## Task item
Print the whole listing, character for character.

## Data to examine
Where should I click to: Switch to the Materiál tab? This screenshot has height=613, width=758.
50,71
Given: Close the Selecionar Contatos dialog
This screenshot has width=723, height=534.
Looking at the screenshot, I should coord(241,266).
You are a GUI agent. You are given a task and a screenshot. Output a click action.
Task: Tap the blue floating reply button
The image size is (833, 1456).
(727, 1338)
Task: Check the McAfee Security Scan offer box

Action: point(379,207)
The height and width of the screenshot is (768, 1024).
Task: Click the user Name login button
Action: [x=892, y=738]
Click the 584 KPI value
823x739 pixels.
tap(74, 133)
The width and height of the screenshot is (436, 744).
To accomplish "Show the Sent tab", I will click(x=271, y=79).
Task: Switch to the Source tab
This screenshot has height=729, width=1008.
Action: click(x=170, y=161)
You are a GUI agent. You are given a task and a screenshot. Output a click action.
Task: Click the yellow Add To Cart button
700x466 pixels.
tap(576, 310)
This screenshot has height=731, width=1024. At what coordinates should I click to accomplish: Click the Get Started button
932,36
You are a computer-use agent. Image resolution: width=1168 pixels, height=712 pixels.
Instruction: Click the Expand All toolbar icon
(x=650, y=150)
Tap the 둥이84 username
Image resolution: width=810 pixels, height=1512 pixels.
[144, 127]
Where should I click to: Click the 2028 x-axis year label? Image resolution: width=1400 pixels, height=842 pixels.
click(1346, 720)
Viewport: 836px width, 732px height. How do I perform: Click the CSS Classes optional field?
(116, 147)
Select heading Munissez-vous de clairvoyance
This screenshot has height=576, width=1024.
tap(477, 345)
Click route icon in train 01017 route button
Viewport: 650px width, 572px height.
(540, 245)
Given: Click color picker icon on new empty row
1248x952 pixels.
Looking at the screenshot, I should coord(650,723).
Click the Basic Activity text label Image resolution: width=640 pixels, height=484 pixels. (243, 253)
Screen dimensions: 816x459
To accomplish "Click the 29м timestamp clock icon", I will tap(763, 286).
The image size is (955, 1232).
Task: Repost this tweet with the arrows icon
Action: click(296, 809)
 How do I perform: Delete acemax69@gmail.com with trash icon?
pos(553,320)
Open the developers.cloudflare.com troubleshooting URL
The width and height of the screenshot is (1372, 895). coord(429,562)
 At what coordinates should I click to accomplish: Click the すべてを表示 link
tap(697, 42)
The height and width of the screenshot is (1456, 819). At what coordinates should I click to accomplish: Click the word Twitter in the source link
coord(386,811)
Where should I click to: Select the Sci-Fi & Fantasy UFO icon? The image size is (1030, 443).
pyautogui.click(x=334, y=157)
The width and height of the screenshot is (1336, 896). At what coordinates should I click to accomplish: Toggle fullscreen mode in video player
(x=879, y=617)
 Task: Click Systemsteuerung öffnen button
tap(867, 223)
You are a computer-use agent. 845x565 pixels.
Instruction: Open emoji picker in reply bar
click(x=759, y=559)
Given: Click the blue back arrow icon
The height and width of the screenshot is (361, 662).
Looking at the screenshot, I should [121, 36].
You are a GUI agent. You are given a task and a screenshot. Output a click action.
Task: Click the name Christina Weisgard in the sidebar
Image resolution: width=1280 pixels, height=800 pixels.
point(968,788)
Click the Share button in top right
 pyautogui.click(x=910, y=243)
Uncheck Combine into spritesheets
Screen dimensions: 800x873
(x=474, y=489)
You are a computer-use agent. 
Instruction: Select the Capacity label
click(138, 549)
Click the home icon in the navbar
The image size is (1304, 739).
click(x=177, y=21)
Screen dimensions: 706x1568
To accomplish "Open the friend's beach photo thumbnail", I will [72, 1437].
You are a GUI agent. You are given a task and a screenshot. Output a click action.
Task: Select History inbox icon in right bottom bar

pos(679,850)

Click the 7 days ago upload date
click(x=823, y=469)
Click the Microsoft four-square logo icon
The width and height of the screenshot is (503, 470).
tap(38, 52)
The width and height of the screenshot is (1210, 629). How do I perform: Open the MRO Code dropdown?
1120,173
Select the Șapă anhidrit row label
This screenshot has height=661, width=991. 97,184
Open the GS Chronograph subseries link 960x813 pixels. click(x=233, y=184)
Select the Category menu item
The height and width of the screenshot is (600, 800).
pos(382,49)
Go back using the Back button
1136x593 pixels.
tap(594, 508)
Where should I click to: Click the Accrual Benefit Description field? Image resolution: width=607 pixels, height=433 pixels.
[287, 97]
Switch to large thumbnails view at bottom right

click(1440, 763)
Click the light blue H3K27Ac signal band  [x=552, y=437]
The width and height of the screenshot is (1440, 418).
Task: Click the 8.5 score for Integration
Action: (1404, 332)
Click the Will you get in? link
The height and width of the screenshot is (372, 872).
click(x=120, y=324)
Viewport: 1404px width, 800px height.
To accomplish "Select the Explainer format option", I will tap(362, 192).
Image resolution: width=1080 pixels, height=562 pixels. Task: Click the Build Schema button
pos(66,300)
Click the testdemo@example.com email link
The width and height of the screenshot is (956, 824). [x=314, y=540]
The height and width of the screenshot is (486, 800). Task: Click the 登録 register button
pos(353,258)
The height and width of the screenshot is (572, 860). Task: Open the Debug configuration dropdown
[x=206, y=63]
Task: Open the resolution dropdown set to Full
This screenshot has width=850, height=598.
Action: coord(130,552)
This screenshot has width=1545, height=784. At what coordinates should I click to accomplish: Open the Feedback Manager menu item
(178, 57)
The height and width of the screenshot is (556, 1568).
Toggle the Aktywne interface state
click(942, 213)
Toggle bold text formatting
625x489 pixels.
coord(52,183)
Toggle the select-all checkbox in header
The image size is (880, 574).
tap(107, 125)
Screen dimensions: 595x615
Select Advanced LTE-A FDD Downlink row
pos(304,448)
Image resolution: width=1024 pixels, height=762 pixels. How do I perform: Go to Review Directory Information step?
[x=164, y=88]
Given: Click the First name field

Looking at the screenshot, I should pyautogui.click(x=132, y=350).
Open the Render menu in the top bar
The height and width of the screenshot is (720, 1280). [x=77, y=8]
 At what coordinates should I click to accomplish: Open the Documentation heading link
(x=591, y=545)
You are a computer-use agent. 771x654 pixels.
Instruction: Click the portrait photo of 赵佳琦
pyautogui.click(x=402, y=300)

## Task solution
Where should I click to: Switch to the Materiál tab? This screenshot has height=613, width=758.
50,71
Given: Close the Selecionar Contatos dialog
This screenshot has width=723, height=534.
Looking at the screenshot, I should coord(241,266).
You are a GUI agent. You are given a task and a screenshot. Output a click action.
Task: Tap the blue floating reply button
The image size is (833, 1456).
(727, 1338)
Task: Check the McAfee Security Scan offer box

Action: point(379,207)
The height and width of the screenshot is (768, 1024).
Task: Click the user Name login button
Action: [x=892, y=738]
Click the 584 KPI value
823x739 pixels.
tap(74, 133)
The width and height of the screenshot is (436, 744).
To accomplish "Show the Sent tab", I will click(x=271, y=79).
Task: Switch to the Source tab
This screenshot has height=729, width=1008.
Action: click(x=170, y=161)
You are a GUI agent. You are given a task and a screenshot. Output a click action.
Task: Click the yellow Add To Cart button
700x466 pixels.
tap(576, 310)
This screenshot has height=731, width=1024. At what coordinates should I click to accomplish: Click the Get Started button
932,36
You are a computer-use agent. Image resolution: width=1168 pixels, height=712 pixels.
Instruction: Click the Expand All toolbar icon
(x=650, y=150)
Tap the 둥이84 username
Image resolution: width=810 pixels, height=1512 pixels.
[144, 127]
Where should I click to: Click the 2028 x-axis year label? Image resolution: width=1400 pixels, height=842 pixels.
click(1346, 720)
Viewport: 836px width, 732px height. How do I perform: Click the CSS Classes optional field?
(116, 147)
Select heading Munissez-vous de clairvoyance
This screenshot has height=576, width=1024.
tap(477, 345)
Click route icon in train 01017 route button
Viewport: 650px width, 572px height.
(540, 245)
Given: Click color picker icon on new empty row
1248x952 pixels.
Looking at the screenshot, I should coord(650,723).
Click the Basic Activity text label Image resolution: width=640 pixels, height=484 pixels. (243, 253)
Screen dimensions: 816x459
To accomplish "Click the 29м timestamp clock icon", I will tap(763, 286).
The image size is (955, 1232).
Task: Repost this tweet with the arrows icon
Action: click(296, 809)
 How do I perform: Delete acemax69@gmail.com with trash icon?
pos(553,320)
Open the developers.cloudflare.com troubleshooting URL
The width and height of the screenshot is (1372, 895). coord(429,562)
 At what coordinates should I click to accomplish: Click the すべてを表示 link
tap(697, 42)
The height and width of the screenshot is (1456, 819). At what coordinates should I click to accomplish: Click the word Twitter in the source link
coord(386,811)
Where should I click to: Select the Sci-Fi & Fantasy UFO icon? The image size is (1030, 443).
pyautogui.click(x=334, y=157)
The width and height of the screenshot is (1336, 896). At what coordinates should I click to accomplish: Toggle fullscreen mode in video player
(x=879, y=617)
 Task: Click Systemsteuerung öffnen button
tap(867, 223)
You are a computer-use agent. 845x565 pixels.
Instruction: Open emoji picker in reply bar
click(x=759, y=559)
Given: Click the blue back arrow icon
The height and width of the screenshot is (361, 662).
Looking at the screenshot, I should [121, 36].
You are a GUI agent. You are given a task and a screenshot. Output a click action.
Task: Click the name Christina Weisgard in the sidebar
Image resolution: width=1280 pixels, height=800 pixels.
point(968,788)
Click the Share button in top right
 pyautogui.click(x=910, y=243)
Uncheck Combine into spritesheets
Screen dimensions: 800x873
(x=474, y=489)
You are a computer-use agent. 
Instruction: Select the Capacity label
click(138, 549)
Click the home icon in the navbar
The image size is (1304, 739).
click(x=177, y=21)
Screen dimensions: 706x1568
To accomplish "Open the friend's beach photo thumbnail", I will [72, 1437].
You are a GUI agent. You are given a task and a screenshot. Output a click action.
Task: Select History inbox icon in right bottom bar

pos(679,850)

Click the 7 days ago upload date
click(x=823, y=469)
Click the Microsoft four-square logo icon
The width and height of the screenshot is (503, 470).
tap(38, 52)
The width and height of the screenshot is (1210, 629). How do I perform: Open the MRO Code dropdown?
1120,173
Select the Șapă anhidrit row label
This screenshot has height=661, width=991. 97,184
Open the GS Chronograph subseries link 960x813 pixels. click(x=233, y=184)
Select the Category menu item
The height and width of the screenshot is (600, 800).
pos(382,49)
Go back using the Back button
1136x593 pixels.
tap(594, 508)
Where should I click to: Click the Accrual Benefit Description field? Image resolution: width=607 pixels, height=433 pixels.
[287, 97]
Switch to large thumbnails view at bottom right

click(1440, 763)
Click the light blue H3K27Ac signal band  [x=552, y=437]
The width and height of the screenshot is (1440, 418).
Task: Click the 8.5 score for Integration
Action: (1404, 332)
Click the Will you get in? link
The height and width of the screenshot is (372, 872).
click(x=120, y=324)
Viewport: 1404px width, 800px height.
To accomplish "Select the Explainer format option", I will tap(362, 192).
Image resolution: width=1080 pixels, height=562 pixels. Task: Click the Build Schema button
pos(66,300)
Click the testdemo@example.com email link
The width and height of the screenshot is (956, 824). [x=314, y=540]
The height and width of the screenshot is (486, 800). Task: Click the 登録 register button
pos(353,258)
The height and width of the screenshot is (572, 860). Task: Open the Debug configuration dropdown
[x=206, y=63]
Task: Open the resolution dropdown set to Full
This screenshot has width=850, height=598.
Action: coord(130,552)
This screenshot has width=1545, height=784. At what coordinates should I click to accomplish: Open the Feedback Manager menu item
(178, 57)
The height and width of the screenshot is (556, 1568).
Toggle the Aktywne interface state
click(942, 213)
Toggle bold text formatting
625x489 pixels.
coord(52,183)
Toggle the select-all checkbox in header
The image size is (880, 574).
tap(107, 125)
Screen dimensions: 595x615
Select Advanced LTE-A FDD Downlink row
pos(304,448)
Image resolution: width=1024 pixels, height=762 pixels. How do I perform: Go to Review Directory Information step?
[x=164, y=88]
Given: Click the First name field

Looking at the screenshot, I should pyautogui.click(x=132, y=350).
Open the Render menu in the top bar
The height and width of the screenshot is (720, 1280). [x=77, y=8]
 At what coordinates should I click to accomplish: Open the Documentation heading link
(x=591, y=545)
You are a computer-use agent. 771x654 pixels.
Instruction: Click the portrait photo of 赵佳琦
pyautogui.click(x=402, y=300)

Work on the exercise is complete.